This doesn't work (retro doesn't appear to return a Range, but
rather an object of type "Result", which I don't understand), but
the intent should be clear.

How do I do this? What am I missing?  There doesn't seem to be a
"backward iterator" equivalent in std.range.
July 29, 2012
Re: Ranges and backward iteration
On Sunday, 29 July 2012 at 23:26:09 UTC, Andrew wrote:
> I have a use case where I would like to be able to pass both a
> forward and backward iteration of an array to a function:
>
> void foo(InputR, OutputR)(InputR i, OutputR j)
>    if (isInputRange!InputR && isOutputRange!(OutputR, InputR))
> {
> ...
> }
>
> main()
> {
>     //forward:
>     foo(a[1..n], b[1..n]);
>     //backward:
>     foo(retro(a[n..$]), retro(b[n..$]));
>
>     //do stuff with b as it has been constructed now...
> }
>
> This doesn't work (retro doesn't appear to return a Range, but
> rather an object of type "Result", which I don't understand), 
> but
> the intent should be clear.
>
> How do I do this? What am I missing?  There doesn't seem to be a
> "backward iterator" equivalent in std.range.



 isBidirectionalRange perhaps?

[quote]
Returns true if R is a bidirectional range. A bidirectional range 
is a forward range that also offers the primitives back and 
popBack. The following code should compile for any bidirectional 
range.
[/quote]
July 29, 2012
Re: Ranges and backward iteration
On 07/30/2012 01:26 AM, Andrew wrote:
> I have a use case where I would like to be able to pass both a
> forward and backward iteration of an array to a function:
>
> void foo(InputR, OutputR)(InputR i, OutputR j)
> if (isInputRange!InputR && isOutputRange!(OutputR, InputR))
> {
> ...
> }
>
> main()
> {
> //forward:
> foo(a[1..n], b[1..n]);
> //backward:
> foo(retro(a[n..$]), retro(b[n..$]));
>
> //do stuff with b as it has been constructed now...
> }
>
> This doesn't work

Works for me.

This is how I test:

void foo(InputR, OutputR)(InputR i, OutputR j) if (isInputRange!InputR 
&& isOutputRange!(OutputR, InputR)){
    j.put(i);
}

void main() {
    int[] a=[2,0,0,3], b=[1,2,3,4];
    int n=2;
    foo(a[0..n], b[0..n]);
    assert(b==[2,0,3,4]);
    foo(retro(a[n..$]), retro(b[n..$]));
    assert(b==[2,0,0,3]);
}

> (retro doesn't appear to return a Range, but
> rather an object of type "Result", which I don't understand)
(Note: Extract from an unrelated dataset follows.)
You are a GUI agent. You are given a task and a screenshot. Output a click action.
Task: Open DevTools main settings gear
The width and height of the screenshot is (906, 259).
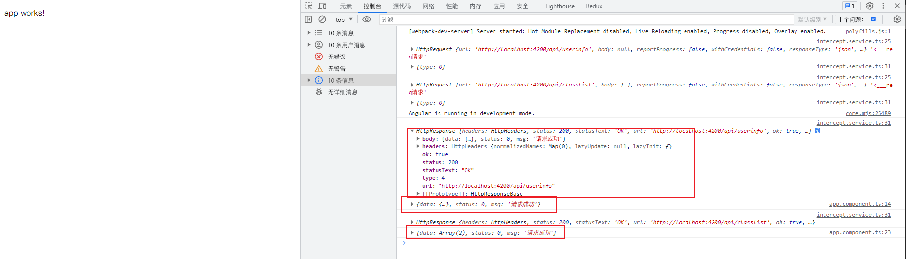[x=870, y=6]
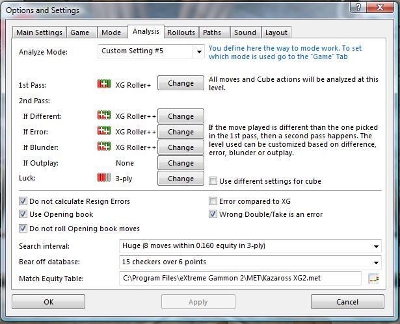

'Result' implements the range interface and is a local struct of the 
'retro' function.

>, but the intent should be clear.
>
> How do I do this? What am I missing? There doesn't seem to be a
> "backward iterator" equivalent in std.range.

retro should do the job.
July 29, 2012
Re: Ranges and backward iteration
On Sunday, 29 July 2012 at 23:42:09 UTC, Timon Gehr wrote:
> On 07/30/2012 01:26 AM, Andrew wrote:
>> I have a use case where I would like to be able to pass both a
>> forward and backward iteration of an array to a function:
>>
>> void foo(InputR, OutputR)(InputR i, OutputR j)
>> if (isInputRange!InputR && isOutputRange!(OutputR, InputR))
>> {
>> ...
>> }
>>
>> main()
>> {
>> //forward:
>> foo(a[1..n], b[1..n]);
>> //backward:
>> foo(retro(a[n..$]), retro(b[n..$]));
>>
>> //do stuff with b as it has been constructed now...
>> }
>>
>> This doesn't work
>
> Works for me.
>
> This is how I test:
>
> void foo(InputR, OutputR)(InputR i, OutputR j) if 
> (isInputRange!InputR && isOutputRange!(OutputR, InputR)){
>     j.put(i);
> }
>
> void main() {
>     int[] a=[2,0,0,3], b=[1,2,3,4];
>     int n=2;
>     foo(a[0..n], b[0..n]);
>     assert(b==[2,0,3,4]);
>     foo(retro(a[n..$]), retro(b[n..$]));
>     assert(b==[2,0,0,3]);
> }
>
>> (retro doesn't appear to return a Range, but
>> rather an object of type "Result", which I don't understand)
>
> 'Result' implements the range interface and is a local struct 
> of the 'retro' function.
>
>>, but the intent should be clear.
>>
>> How do I do this? What am I missing? There doesn't seem to be a
>> "backward iterator" equivalent in std.range.
>
> retro should do the job.

Awesome, thanks... In my code, I had a "ref" for the second
argument, which apparently made the type signature not work.